#### [Source]

When May bursts forth all moisture and mirth,
And birds bestir while you are still abed,
With everything bent on fostering birth,
And balmy blossoms like a banquet spread
Call to the wanderer weary and wan,
“Close your eyes and breathe and remember nights
When you lay upon the redolent lawn,
And took your bashful taste of love’s delights.”
For though that time is but a glimmer now,
And keenness of the night is now subdued,
A fragrant echo still awakes somehow,
And stirs again a near forgotten mood.
One kiss with wonder could the world endow.
In one embrace you found all you pursued.
NOTES: The month of May is my personal favorite. My birthday is in May, but even more important, I have a lot of pleasant memories of past Mays.
So brace yourself for an onslaught of slightly sentimental love poems.
One of my literary-minded friends has introduced me to the America poet Hayden Carruth, who lived from 1921 to 2008.
I’m not sure how I could have gone so long and gotten so old without finding him. (Just another example of the gaping holes in my education, I guess.)
Carruth is growing on me.
Like Robert Frost, he moved to the Vermont countryside and learned to how to farm. Carruth’s poems about some of his country neighbors are vivid, precise character sketches that remind me of the country folk I knew in my youth.
Like Frost, Carruth did a bit of teaching to help pay the bills. He was aware of the looming shadow Frost cast over later Vermont poets, and he played with it a bit in some of his poems.
But he seems to be ornerier than Frost. And more down to earth. He seems to be a common man. But a wicked smart, extremely well-read common man.
He dwells at that intersection between classic poets from an earlier age who paid attention to meter and rhyme, and the moderns of the last century, who reveled in the free innovation for the sake of innovation.
His poem, Late Sonnet, written later in his life, is one of his most interesting, I’ve read yet.
by Hayden Carruth
For that the sonnet no doubt was my own true
singing and suchlike other song, for that
I gave it up half cold-heartedly to set
my lines in a fashion that proclaimed its virtue
original in young arrogant artificers who
had not my geniality nor voice and yet
their fashionableness was persuasive to me,–what
shame and sorrow I pay! +++++++++++++++++++++And that I knew
that beautiful hot old man Sidney Bechet
and heard his music often but not what he
was saying, that tone, phrasing, and free play
of feeling mean more than originality,
these being the actual qualities of song.

#### [Written task A]
List every person named in the poetry post.
#### [Written task B]
Reproduce the part of the poetry post starting at "For though that" and ending at "all you pursued.".

#### [Material shown]
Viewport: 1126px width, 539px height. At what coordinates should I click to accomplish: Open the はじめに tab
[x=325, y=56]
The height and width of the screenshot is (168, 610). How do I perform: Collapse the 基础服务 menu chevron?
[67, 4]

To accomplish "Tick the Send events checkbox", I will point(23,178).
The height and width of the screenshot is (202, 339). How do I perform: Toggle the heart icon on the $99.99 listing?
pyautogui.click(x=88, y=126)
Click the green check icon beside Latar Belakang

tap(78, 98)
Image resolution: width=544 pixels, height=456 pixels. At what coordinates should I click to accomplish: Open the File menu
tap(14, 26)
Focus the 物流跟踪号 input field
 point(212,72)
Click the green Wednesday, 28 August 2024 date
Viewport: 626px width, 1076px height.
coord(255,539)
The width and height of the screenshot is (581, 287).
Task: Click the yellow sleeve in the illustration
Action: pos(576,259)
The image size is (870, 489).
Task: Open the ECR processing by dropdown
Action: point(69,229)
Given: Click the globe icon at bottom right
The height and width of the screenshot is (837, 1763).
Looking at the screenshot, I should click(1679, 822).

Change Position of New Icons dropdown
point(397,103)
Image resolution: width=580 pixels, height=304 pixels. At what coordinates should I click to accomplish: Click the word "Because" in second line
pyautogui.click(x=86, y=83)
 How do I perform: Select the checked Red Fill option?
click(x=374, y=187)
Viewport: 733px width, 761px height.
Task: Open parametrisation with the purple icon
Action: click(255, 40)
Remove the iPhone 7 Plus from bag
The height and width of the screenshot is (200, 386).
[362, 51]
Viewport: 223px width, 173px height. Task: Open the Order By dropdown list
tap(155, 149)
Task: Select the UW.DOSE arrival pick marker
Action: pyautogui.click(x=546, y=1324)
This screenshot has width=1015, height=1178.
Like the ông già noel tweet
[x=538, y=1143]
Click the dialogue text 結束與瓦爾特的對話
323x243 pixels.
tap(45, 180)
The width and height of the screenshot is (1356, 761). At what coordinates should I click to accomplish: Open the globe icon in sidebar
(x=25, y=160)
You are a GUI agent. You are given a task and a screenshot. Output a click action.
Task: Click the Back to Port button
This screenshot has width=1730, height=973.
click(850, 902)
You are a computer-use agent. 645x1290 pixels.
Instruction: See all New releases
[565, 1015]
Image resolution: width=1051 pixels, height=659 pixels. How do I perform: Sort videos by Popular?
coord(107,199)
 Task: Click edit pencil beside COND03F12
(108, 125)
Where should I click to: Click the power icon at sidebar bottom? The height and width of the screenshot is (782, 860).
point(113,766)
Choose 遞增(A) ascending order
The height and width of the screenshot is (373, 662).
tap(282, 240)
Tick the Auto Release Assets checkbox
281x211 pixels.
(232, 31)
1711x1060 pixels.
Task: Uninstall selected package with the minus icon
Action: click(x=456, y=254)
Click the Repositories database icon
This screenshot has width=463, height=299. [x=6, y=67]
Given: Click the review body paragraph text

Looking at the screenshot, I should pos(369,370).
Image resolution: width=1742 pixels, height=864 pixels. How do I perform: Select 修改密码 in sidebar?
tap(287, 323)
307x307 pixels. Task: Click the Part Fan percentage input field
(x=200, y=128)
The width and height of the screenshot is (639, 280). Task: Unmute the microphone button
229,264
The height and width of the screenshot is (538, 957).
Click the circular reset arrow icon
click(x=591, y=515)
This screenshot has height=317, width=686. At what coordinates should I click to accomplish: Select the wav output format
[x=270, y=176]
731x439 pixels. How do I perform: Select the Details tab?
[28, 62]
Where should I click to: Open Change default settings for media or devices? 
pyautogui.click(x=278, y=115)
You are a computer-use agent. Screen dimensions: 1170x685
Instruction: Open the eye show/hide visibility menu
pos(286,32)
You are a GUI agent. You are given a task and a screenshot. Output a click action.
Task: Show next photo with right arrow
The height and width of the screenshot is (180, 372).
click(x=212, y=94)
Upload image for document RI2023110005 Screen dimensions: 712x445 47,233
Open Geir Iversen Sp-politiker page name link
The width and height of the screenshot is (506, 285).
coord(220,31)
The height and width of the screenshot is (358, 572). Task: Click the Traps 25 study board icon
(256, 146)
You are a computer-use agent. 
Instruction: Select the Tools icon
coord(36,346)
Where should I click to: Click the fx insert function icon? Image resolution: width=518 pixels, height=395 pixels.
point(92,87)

#### [Full output A]
Hayden Carruth, Robert Frost, Sidney Bechet

#### [Full output B]
For though that time is but a glimmer now,
And keenness of the night is now subdued,
A fragrant echo still awakes somehow,
And stirs again a near forgotten mood.
One kiss with wonder could the world endow.
In one embrace you found all you pursued.